>>

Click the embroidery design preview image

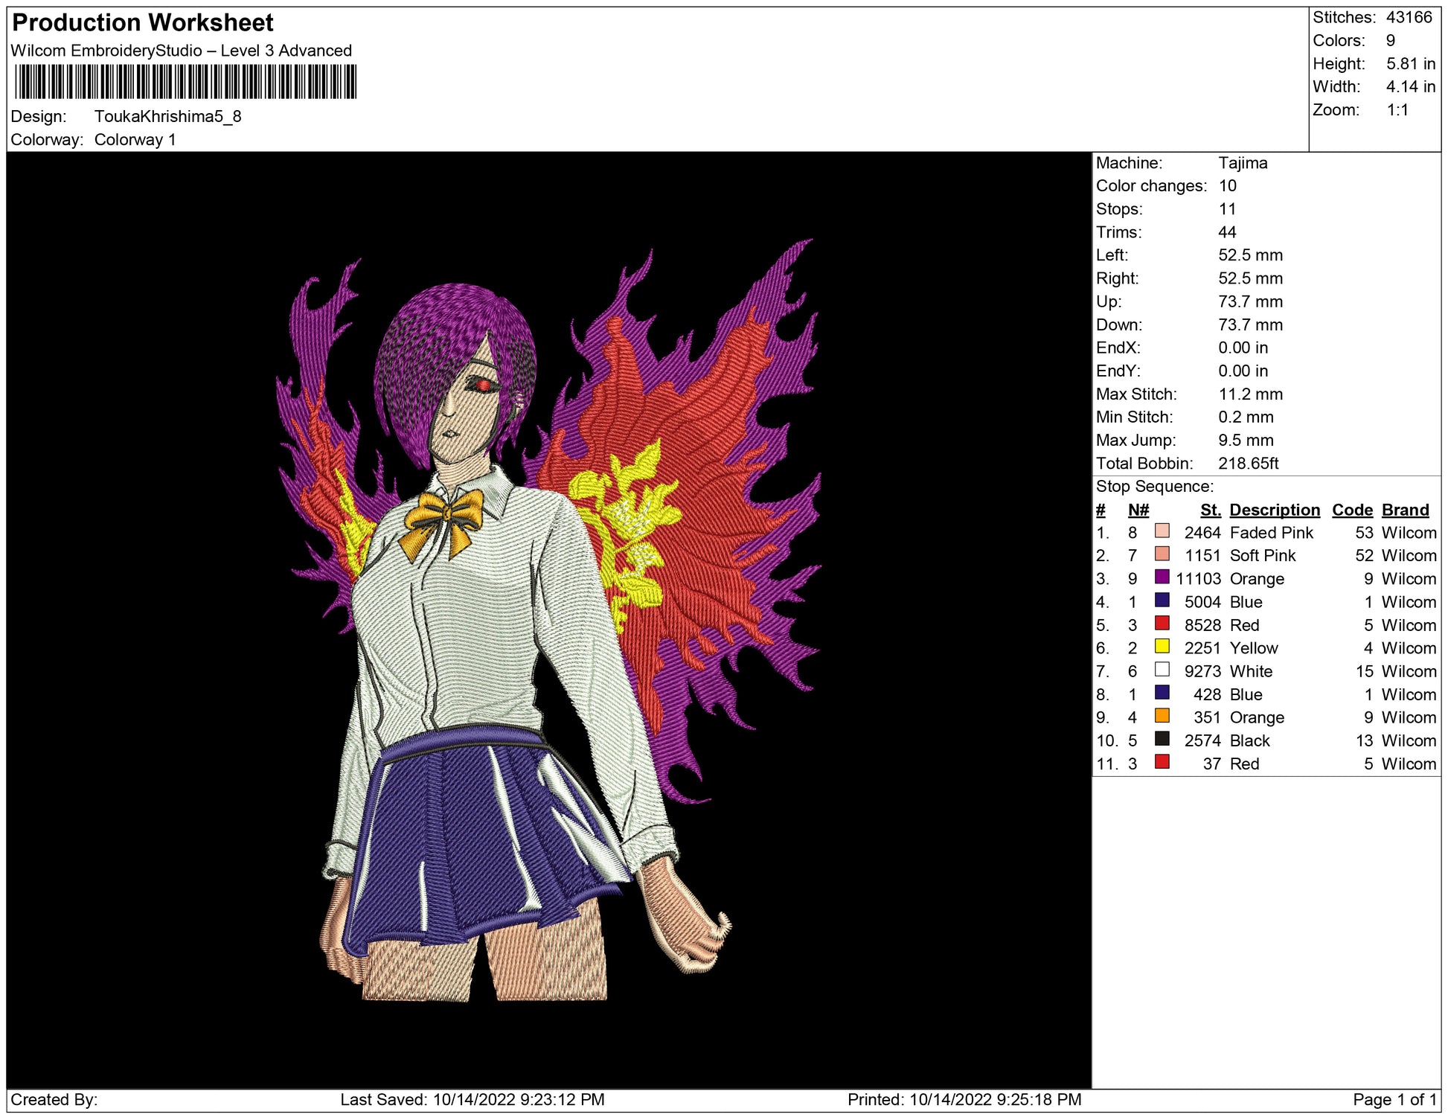point(548,619)
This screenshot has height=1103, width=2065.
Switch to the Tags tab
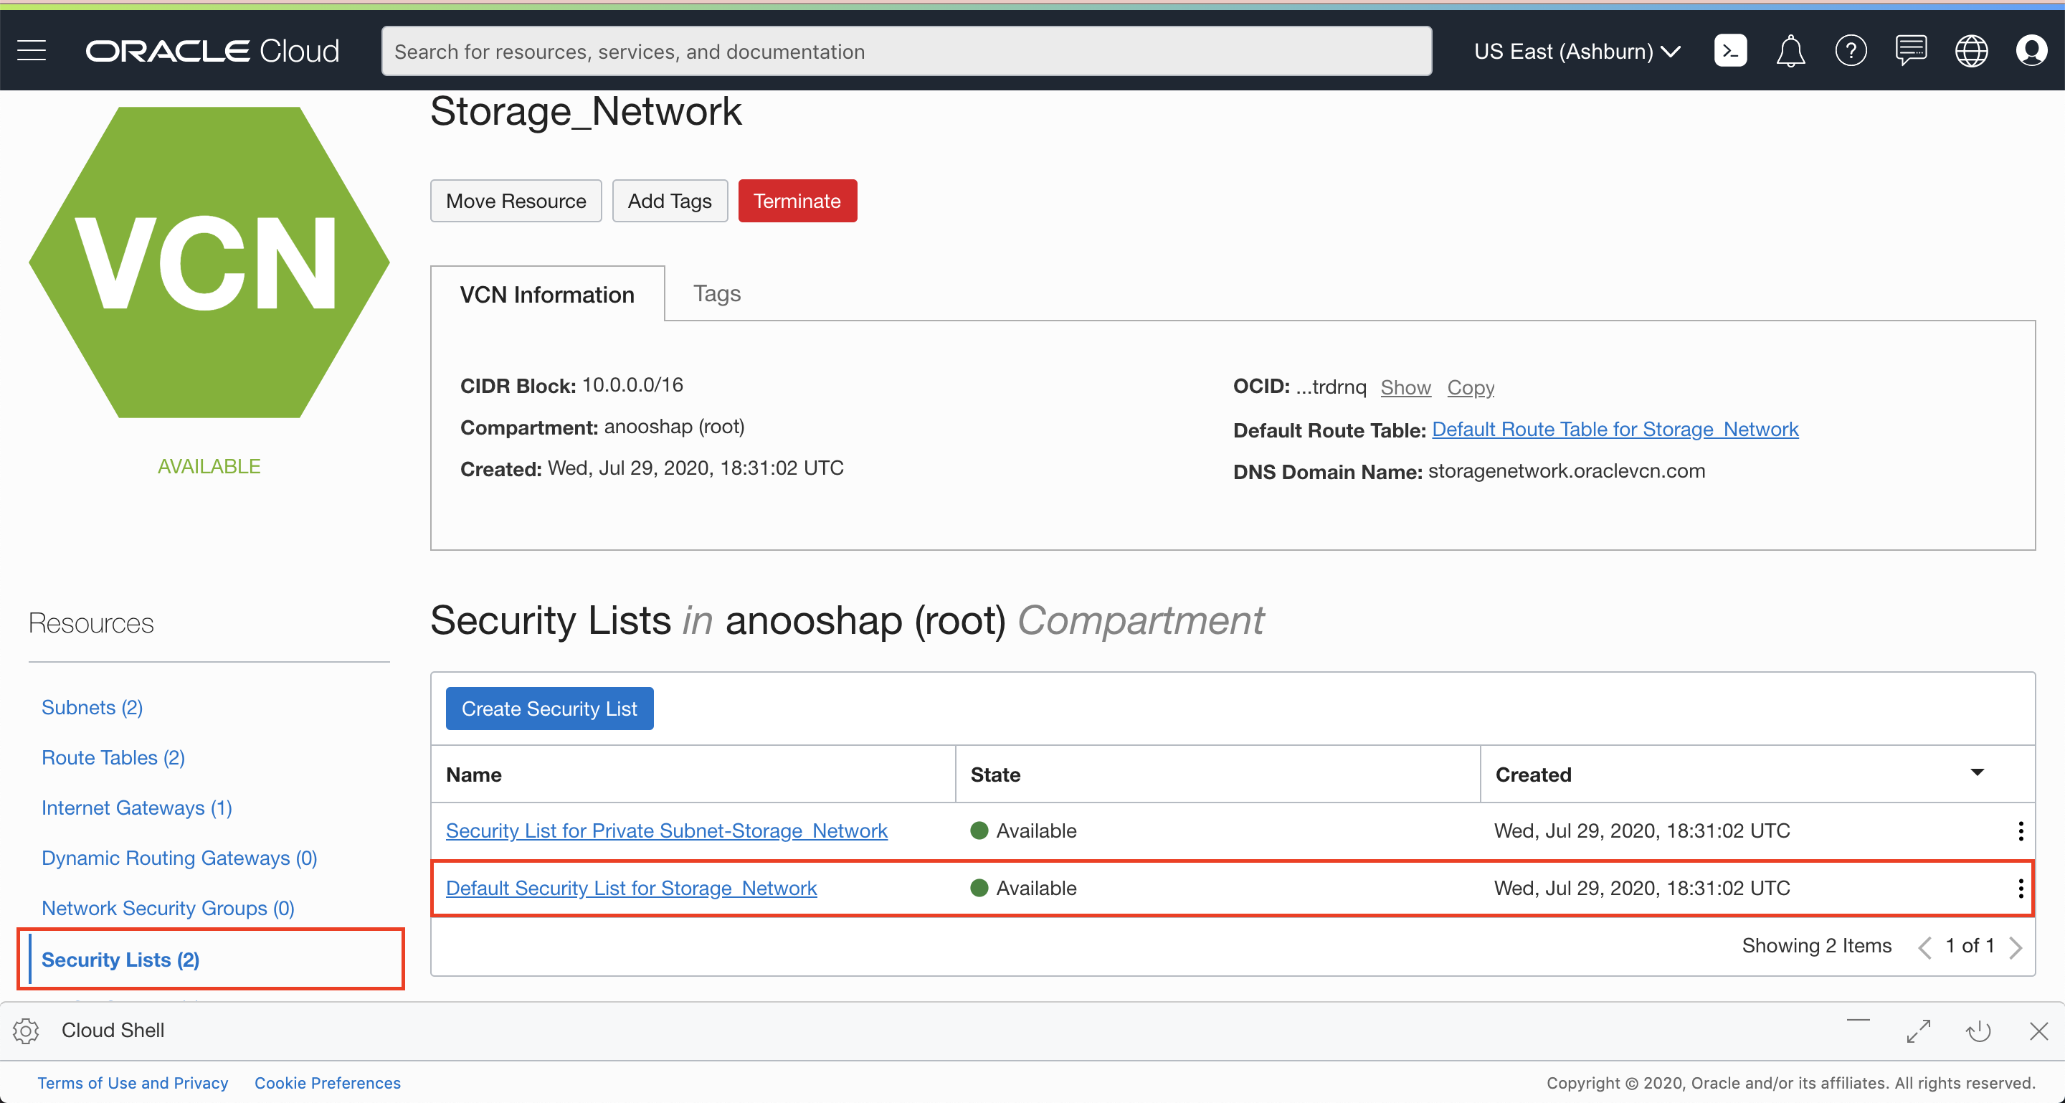(x=716, y=294)
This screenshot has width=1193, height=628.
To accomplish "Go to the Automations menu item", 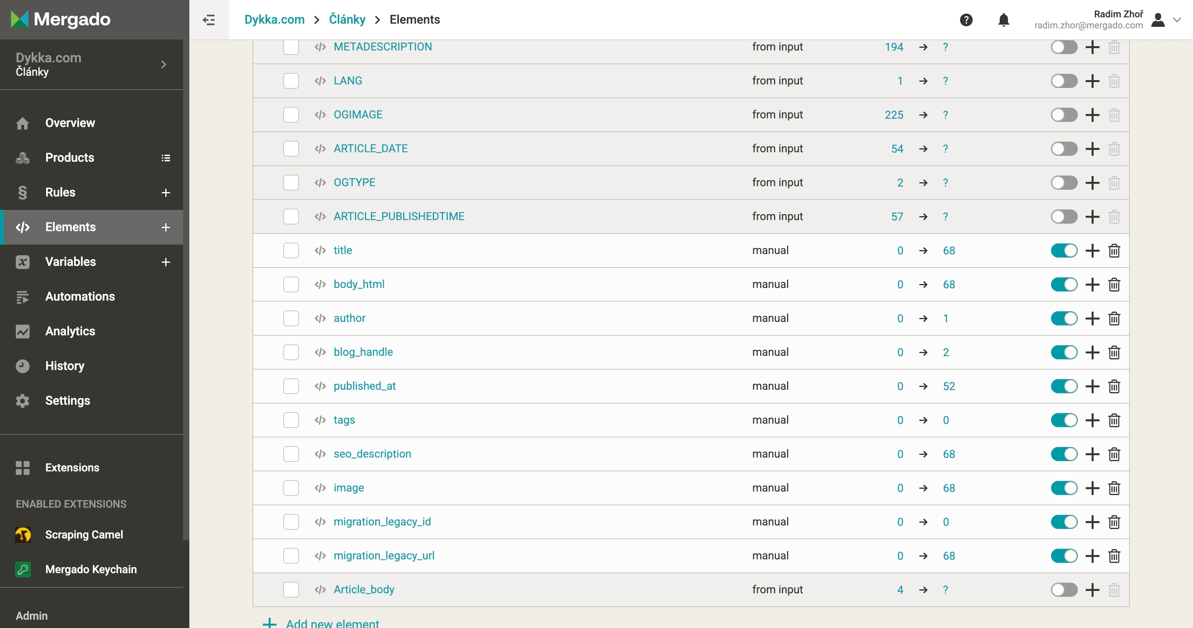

<<

DIRECTIONS - Everything from the line with "This screenshot has width=1193, height=628." through the last line of the listing should be retyped exactly, with both end lines kept and the pictures left out.

RESULT OF THE TASK -
This screenshot has width=1193, height=628.
To accomplish "Go to the Automations menu item", 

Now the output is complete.